By popular demand, and because I am really proud of her storytelling ability, my Mother returns today as guest blogger with More Memories of the Season with Gran:
"I have been reliving childhood memories, as have we all I feel certain, and today two different ones are in my head and making me smile.
They both have to do with holiday traditions, so as each one of us is creating and repeating our own with our own families, we can think of the childhood excitement of four little girls as we dressed in excursion clothes and all tried to take mom’s hand as she drove us to Back Bay station to take the special weekend excursion train to New York City to visit Gar and Aunt Margie and to sightsee along Fifth Avenue on one of the weekends between Thanksgiving and Christmas each year.
Ordinarily, we drove to New York when we visited Gar, but on this occasion we got to go by train, which was half of the excitement for me. I can still see the city of New Haven going by our smoky train window and vividly remember seeing the first wild swans I had ever seen on the Sound somewhere in Connecticut after we had passed New Haven. I can still remember going by the Pallisades and slowly creeping into 125th St station which was the gateway to everything strange and different and exciting about New York for me.
Finally we would arrive at Grand Central Station which seemed to be an entire city and a huge church underground as far as I could tell. I can see the stars on the ceiling and sense the pulse of more people rushing by than I could ever imagine.
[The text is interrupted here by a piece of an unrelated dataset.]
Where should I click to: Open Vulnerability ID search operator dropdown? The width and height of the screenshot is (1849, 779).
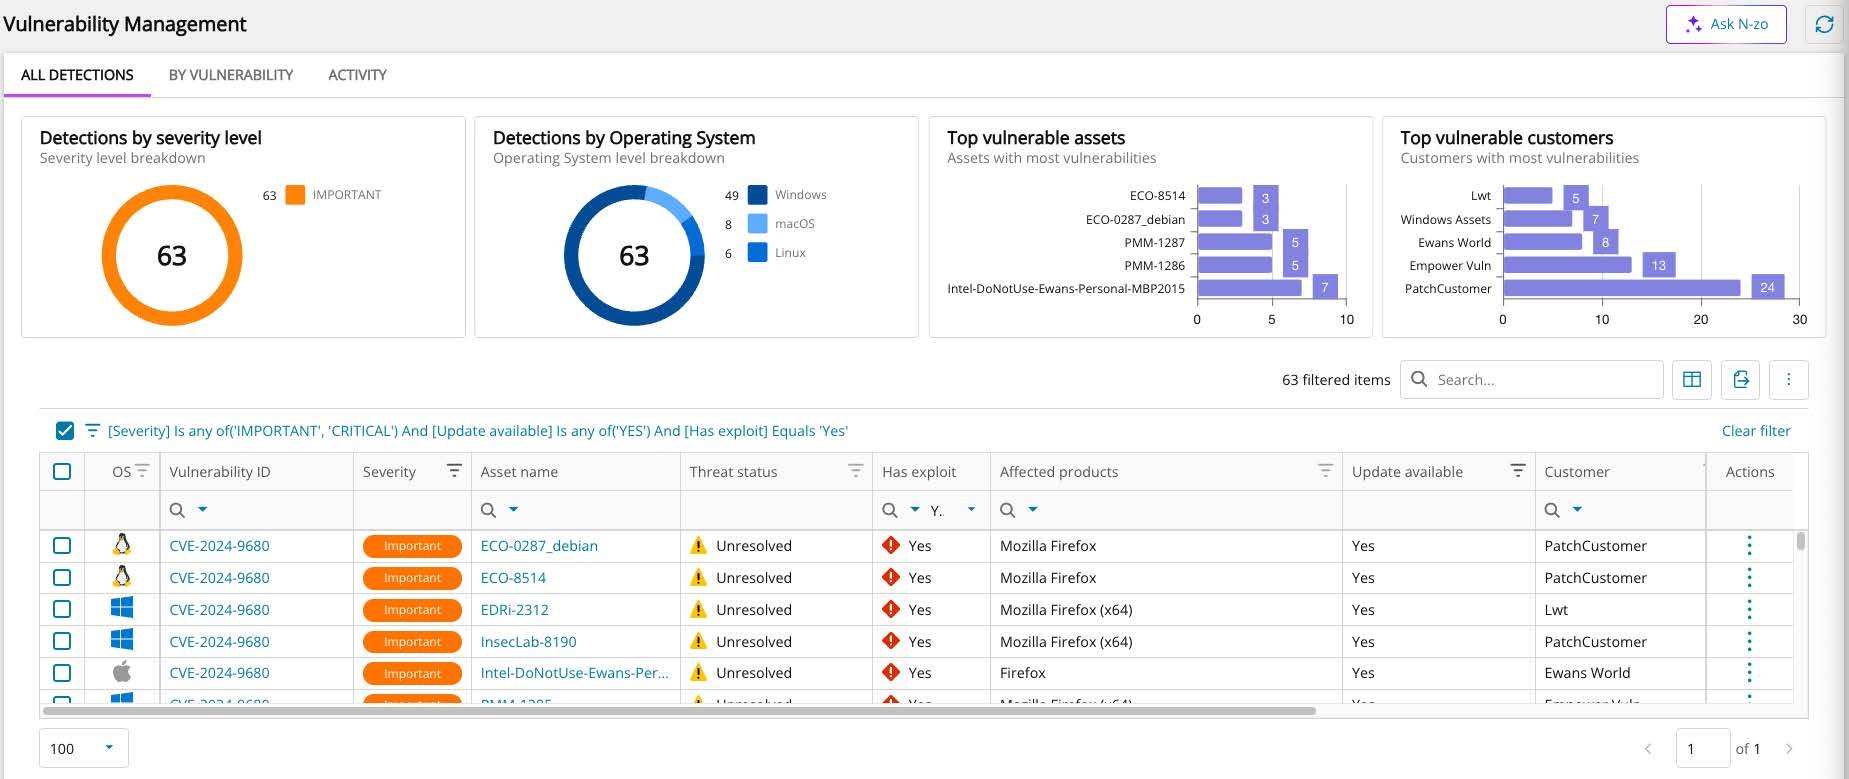(x=203, y=510)
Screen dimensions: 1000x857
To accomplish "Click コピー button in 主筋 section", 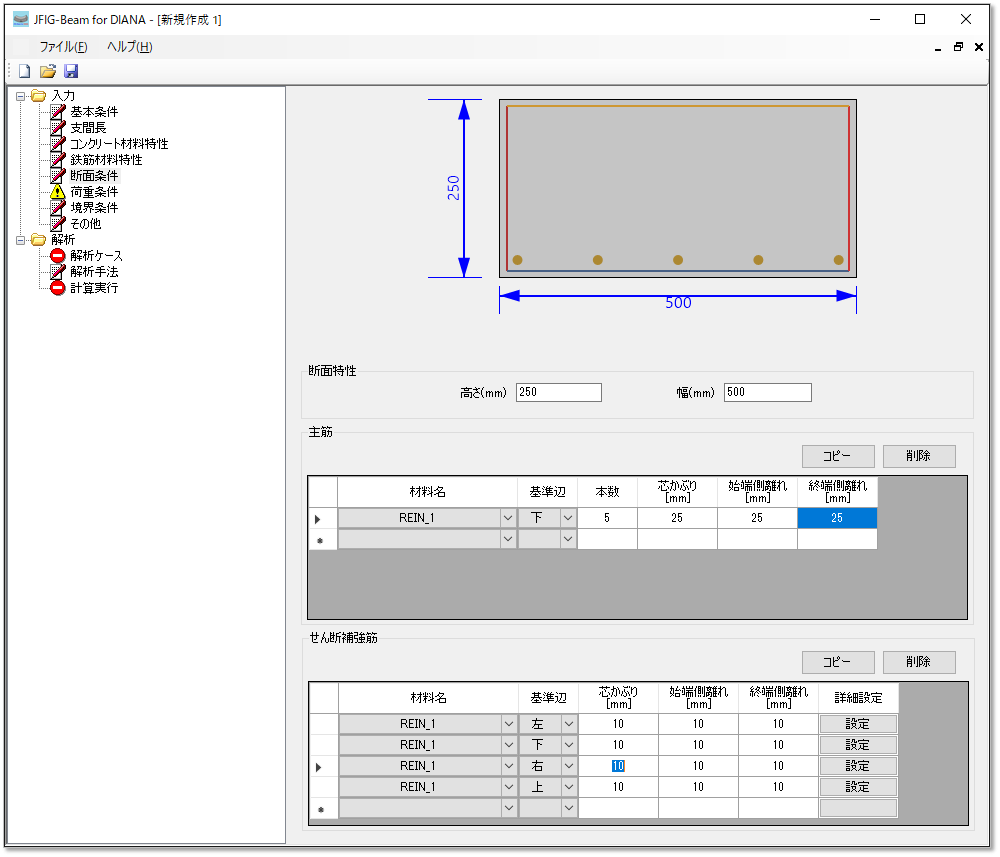I will (838, 456).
Even the elevator and the buzzers we had to use to get to Gar’s apartment were part of the excitement. I loved everything about that apartment. The extraordinary portraits of sea captains on the walls, the Gracie china on top of huge bookcases in the livingroom, the box of ivory mah jong (sp?) chips that were intricately carved and endlessly fascinating even if we never knew how to play the game that they were really designed for. We would snuggle in all over the house and the next morning Aunt Margie would perform her ritual of pancake making at the table with sausage and bacon, not just one but both! All the while we children could hardly wait for the rest of the day to unfold, when we would all go up and down Fifth Avenue looking at every mechanical display in every store window, listening to brass bands playing Christmas music on every avenue corner, seeing buildings that you couldn’t even see the tops of from down below, and perhaps the most magical of all standing for endless time both outside and inside FAO Schwartz company watching incredible model train displays on multiple levels and seeing more miraculous toys than I could even believe existed. Somehow mom made it perfectly clear that all these things were just to look at. We never expected to find one of those marvels under our own tree,until years later when we finally realized that Santa did take a detour there himself when he picked out the tiny Stieff animals that appeared in the very tops of our Christmas stockings year after year. We certainly couldn’t blame him for thinking that his elves couldn’t have done any better if they had made them themselves!
...The other memory that is with me is one of Mom sitting in the little livingroom in Brookline with her Christmas music playing on the big Victrola ( that is what we called it, though I don’t know if it really was one) with her stacks of Christmas cards which Dad had taken and printed in the cellar, writing long letters on every single one. I can still see her addressing letters to families they had befriended when they, and we, moved from base to base across the country before Dad was sent overseas duringWWII. I can see the card she sent every year to the torpedoed British sailor who ended up on our doorstep one night looking for the only family he knew in the U.S. and finding that they had moved and we had bought their house. Since the war seemed like ancient history to me who had very few memories of that time, I marveled that Mom kept close ties with even these long ago friends."